Yes. Chantal Villemure in my group has been very interested in yoga. In a previous study, we took normal people who had been practicing yoga for at least six years on a regular basis and compared them to healthy people matched on age, sex, education, other exercise—as many variables we could think of that were important—and we saw dramatic changes. We found from brain anatomy studies that the people practicing yoga had more grey matter in a number of regions; as we get older, we lose grey matter, but we didn’t see that decrease in the yoga practitioners, which suggests that yoga may have a neuroprotective effect. When we looked at pain perception, there was a significant increase in pain tolerance in the yoga practitioners, and there was a change in pain thresholds, too. Using brain anatomy and diffusion tensor imaging to look at the integrity of white matter tracts, we also found that increased size and connectivity within the insular cortex was the most important factor accounting for these changes in pain tolerance.
Chantal believes that a lot of these effects may be related to autonomic factors and stress reduction, and she is doing more detailed studies looking at cortisol and autonomic measures. She is also comparing yoga practitioners to healthy people in terms of their relationship with the expectation of pain. We have data suggesting that most people, when they are expecting pain, which is a stressful situation, show increased autonomic sympathetic activity, whereas in yoga practitioners we see the opposite effect—they can slow their heart rate and relax, and so they have a different relationship with the expectation of pain.
Does the case still need to be made that there is a convincing physiological basis underlying the effects of alternative and complementary treatments on pain in order to legitimize those treatments? Or does the pain field recognize the value of non-pharmacological approaches?

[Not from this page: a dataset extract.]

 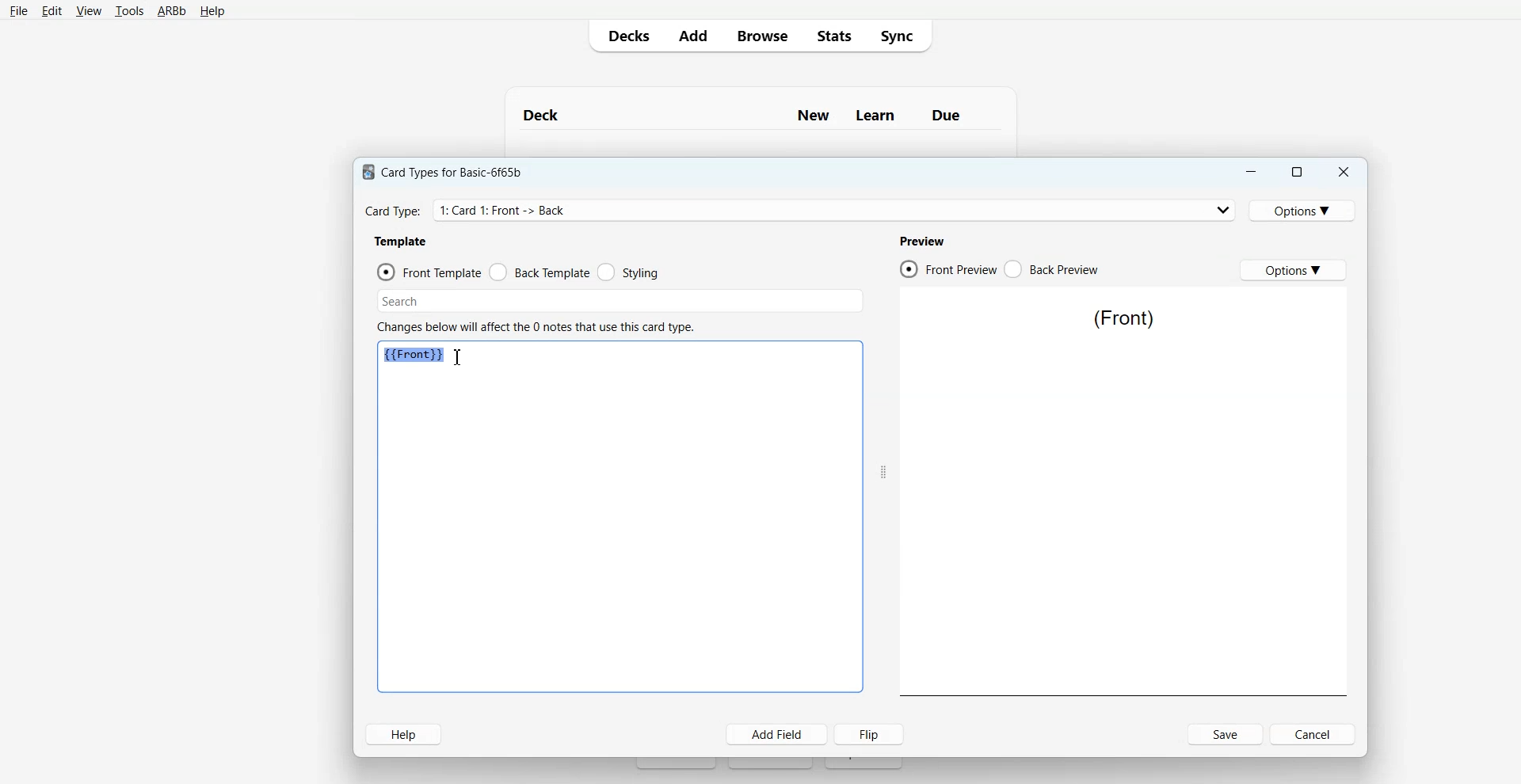 What do you see at coordinates (693, 36) in the screenshot?
I see `Add` at bounding box center [693, 36].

I think the tide is turning. If you look at chronic pain, all of our pharmacological treatments are very marginal; drugs have been approved and have been shown to be more effective than placebo, but the numbers of patients needed to treat in order for one to benefit are very high. People are starting to realize, more and more, that the effects of non-pharmacological interventions such as exercise, reducing anxiety, and changing one’s emotional state and attentional focus have effects on the brain that are just as powerful as clinical doses of opiates or other pharmacological treatments. I think this is becoming more mainstream, and people are starting to believe in it, but really understanding the underlying mechanisms is important for people to fully accept it.
What are some other directions your research is taking?

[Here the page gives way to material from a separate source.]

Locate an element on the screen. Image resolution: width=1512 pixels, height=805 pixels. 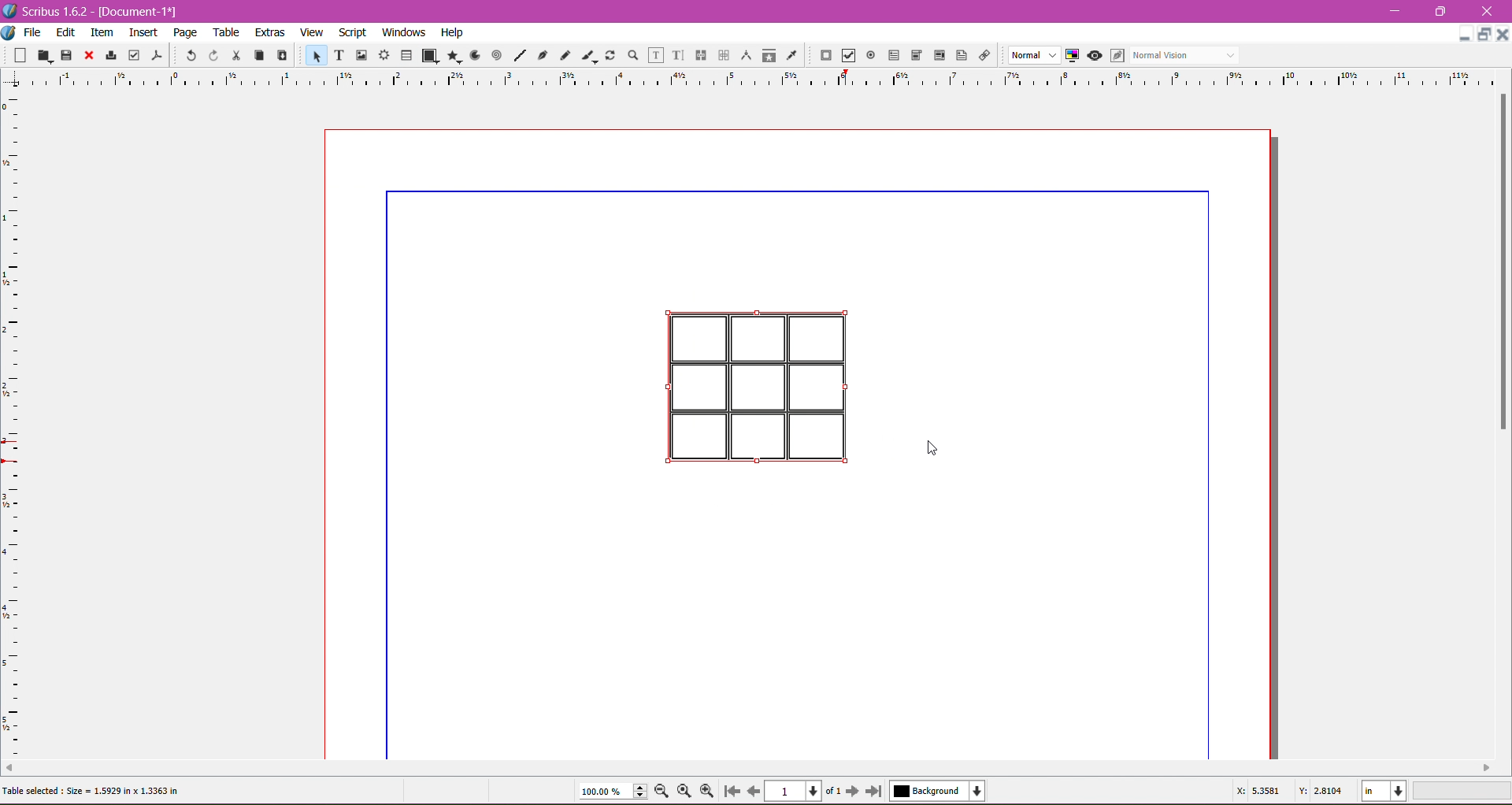
in / Unit is located at coordinates (1385, 789).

We are doing more extensive testing of the consequences of chronic pain, including anxiety, depression, and cognitive effects. This is really important because pain is not only about reflex hypersensitivity to being touched; it’s really the emotional, psychological, and cognitive burden of pain that’s hard on people. This is one direction we are going in and that is critical for our field in general.
In our human studies, we are also addressing the mechanisms of placebo analgesia. Do chronic pain patients have the same placebo effects as healthy people, and if so, are the mechanisms different—for instance, are they shifted from opioid-induced mechanisms to non-opioid mechanisms? There have been many mechanistic studies in healthy people, but what we are finding when we look at pain-related brain changes in chronic pain patients is that there are anatomical and functional alterations in the same parts of the brain that are involved in placebo analgesia.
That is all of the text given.